# spaCy: An modern NLP pipeline
Learning goals:
 - Understand how a modern NLP pipeline works and what spacy models typically do
 - Understand the main data structures: Doc, Token, Vocab
 - Understand how cosine similarity between tokens, spans and documents can be computed
 - Understand how rule-based matching with a domain-specific search query language works 
 - Understand how rule-based entity matching can be done
 - Understand the Matcher and DependencyMatcher class
 - Understand what (de)serialization is and how it applies to spaCy data structures
 - Get to know the displacy visualization
 
 See [spaCy 101](https://spacy.io/usage/spacy-101) for an introduction

## Installation

In [None]:
# Only run this once (restart the kernel if the models are not loaded)
! pip install spacy
! python -m spacy download en_core_web_sm
! python -m spacy download en_core_web_md # with word vectors

## Loading pipeline models

In [None]:
import spacy
from spacy import displacy 
model = 'en_core_web_sm'
model_md = 'en_core_web_md'
nlp = spacy.load(model)
nlp_md = spacy.load('en_core_web_md')

The nlp object is an instance of the class [Language](https://spacy.io/api/language)

In [None]:
isinstance(nlp, spacy.Language)

## Pipeline processing and dependency parsing visualization

In [None]:
doc = nlp('Mr. Smith founded a healthcare company. He is the CEO of Health Inc.')
displacy.render(doc, style='dep',jupyter=True)

In [None]:
# Displaying entities
displacy.render(doc, style='ent',jupyter=True)

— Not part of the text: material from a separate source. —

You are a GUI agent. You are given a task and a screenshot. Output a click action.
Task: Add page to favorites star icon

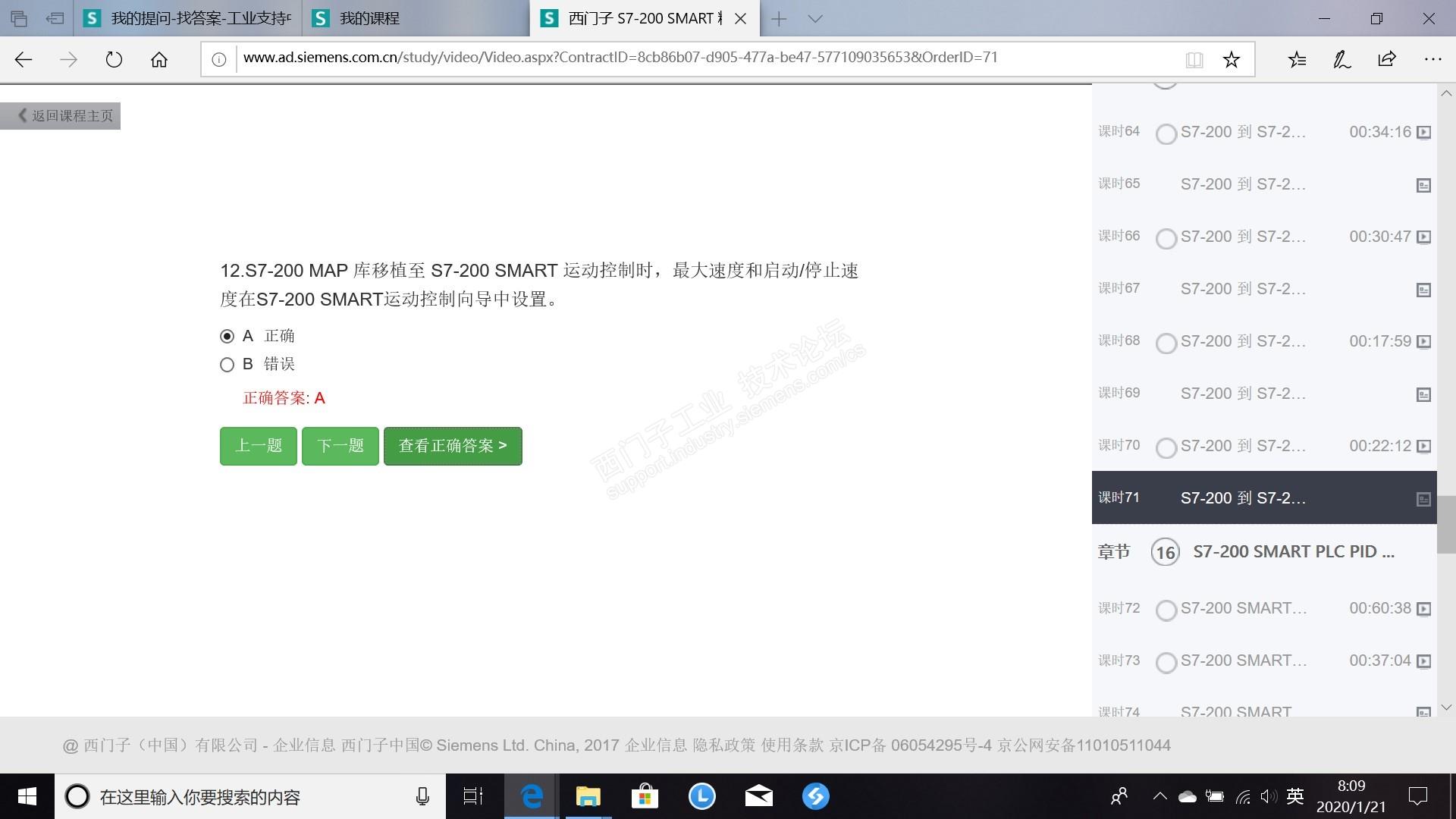click(x=1231, y=60)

What information is in the analysed document? A compact way  to look at the most relevant information is  the [JSON](https://www.youtube.com/watch?v=pTT7HMqDnJw) serialization. 

In [None]:
doc.to_json()

Start and end of segments: spaCy uses Python [slice](https://docs.python.org/3.11/library/functions.html#slice) object semantics!
`text[start:end]`

In [None]:
'Mr. Smith founded a healthcare company. He is the CEO of Health Inc.'[4:9]

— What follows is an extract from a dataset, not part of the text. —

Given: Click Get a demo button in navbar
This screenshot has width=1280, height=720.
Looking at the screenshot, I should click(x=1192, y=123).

A spaCy [Token](https://spacy.io/api/token) contains all information that is token-related. 

In [None]:
type(doc[0])

In [None]:
# look at all (inherited) attribute of the first token...
for attribute in dir(doc[0]):
    print(attribute, getattr(doc[0],attribute))

Iterating over a document is iterating over its tokens. Many attributes are numerical indexes into the nlp's vocabulary. The string value can typically be found by adding an underscore.

In [None]:
for t in doc:
    print(t.i,t.text, t.pos_, t.pos, t.tag, t.lemma_,t.head.i, t.is_sent_start)

The vocabulary object maps strings on integers and vice versa.

In [None]:
nlp.vocab.strings.as_string(96)

In [None]:
nlp.vocab.strings[96]

In [None]:
nlp.vocab.strings.as_int("PROPN")

In [None]:
nlp.vocab.strings["PROPN"]

## Noun Chunks
The nlp pipeline computes noun chunks for your convenience.

In [None]:
print("Noun phrases:", [chunk.text for chunk in doc.noun_chunks])

In [None]:
## Word Vectors
Visualization of word vectors for human eyeballing

In [None]:
import matplotlib.pyplot as plt
import numpy as np

def plot_words(words:str, nlp):
    doc = nlp(words)
    vectors = [token.vector for token in doc][:3]
    x = np.arange(len(vectors[0])) 
    
    # Plotting the data
    plt.figure(figsize=(20, 4))
    
    for i, vector in enumerate(vectors):
        plt.plot(x, vector,  linewidth=2, label=f'Word {i+1}', color=['red', 'green', 'blue'][i])
    
    plt.title('Which line represents which word?')
    plt.legend()
    plt.show()

In [None]:
plot_words("love hate",nlp_md)

## Computing Vector-based Similarity
The medium pipeline contains better semantic word vectors than the small pipeline. If you want to know more about how the cosine similarity is computed, see [this cosine-similarity notebook](cosine-similarity.ipynb)

In [None]:
text3= ("Chemical similarity (or molecular similarity) refers to the similarity of chemical elements, molecules or chemical compounds "
        "with respect to either structural or functional qualities, i.e. the effect that the chemical compound has on reaction partners "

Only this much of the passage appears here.